However, the investigation could not determine whether she had worked those hours.
Paulette Diaz was hired by Michael Geier when he was appointed chief in 2017. She was transferred to the Animal Welfare Department after she alleged that then-chief of staff John Ross had improperly purchased a laptop computer, gotten a pay raise without Geier's approval and engaged in other unprofessional conduct. An internal investigation cleared Ross of all major wrongdoing, but both he and Diaz left the department after Geier was asked to retire.
The internal investigation into Diaz began in August, about a month after she made the complaint against Ross — her supervisor.
Thomas Grover, Diaz's attorney, said she will be filing a whistleblower lawsuit alleging that she was retaliated against.
He said that not only did Diaz work all the hours she claimed but that she worked even more hours that she did not claim. And, he said, both Ross and Geier had provided her with their credentials to approve timecards.

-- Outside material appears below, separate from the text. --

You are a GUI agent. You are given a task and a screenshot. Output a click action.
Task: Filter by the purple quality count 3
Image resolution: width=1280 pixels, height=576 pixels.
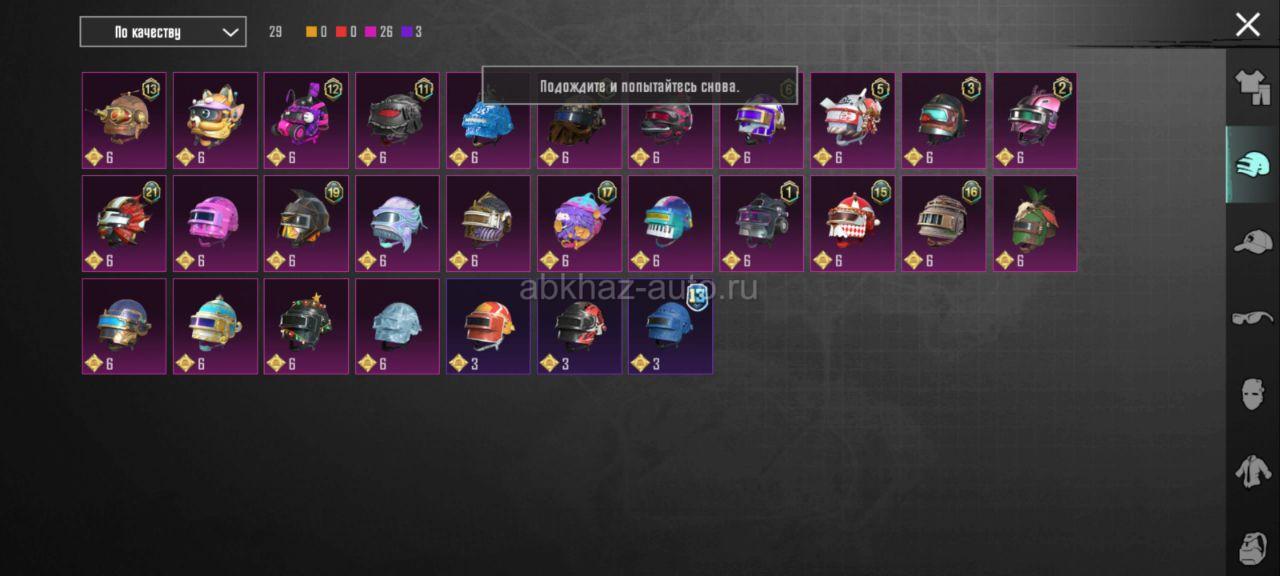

"The notion that she did this without the knowledge, permission and approval by Ross and by Geier is absolutely absurd," Grover said.
The investigation report, which was provided to the Journal by APD, sustained the findings that Diaz had used Ross' credentials to log on to Kronos — the electronic timecard system for civilian employees. It found she changed her clock-out times and/or approved overtime 179 times from April to September 2019.
This determination was made because the IP address was the same when Diaz clocked out or logged overtime as when those hours were approved.
"This indicates Paulette Diaz, again by her admission, was utilizing her computer to enter timecard entries and would subsequently access the Kronos program, minutes later, from the same device with the manager functionality (C/S Ross' credentials) to approve the entries," the investigator wrote. "C/S Ross stated he did not permit Ms. Diaz to use his credentials to gain access to the Kronos program to edit/modify her timecard in any way."
The investigation report says that once Ross was notified of this he changed his password and the modifications to Diaz's timecard stopped.
"The investigation did not explore whether or not Ms. Diaz worked all of the times she claimed," the report says. "This is why a supervisor is required to verify the authenticity of the clock-out / overages worked."
A city performance audit of the Albuquerque Police Department's overtime practices and internal controls also mentioned Diaz, although not by name. It said the civilian employee had logged 282 hours of overtime, or $8,830, in about seven months. Diaz's salary was $60,000 a year, APD spokesman Gilbert Gallegos said.
Gallegos said that he doesn't know how often Internal Affairs investigates civilian employees.
For his part, Grover questioned why APD released the investigation to the media at all.
"We're talking about the state's largest police department preemptively releasing an IA report against a secretary," Grover said. "Yeah, they can bring it, and they better get ready."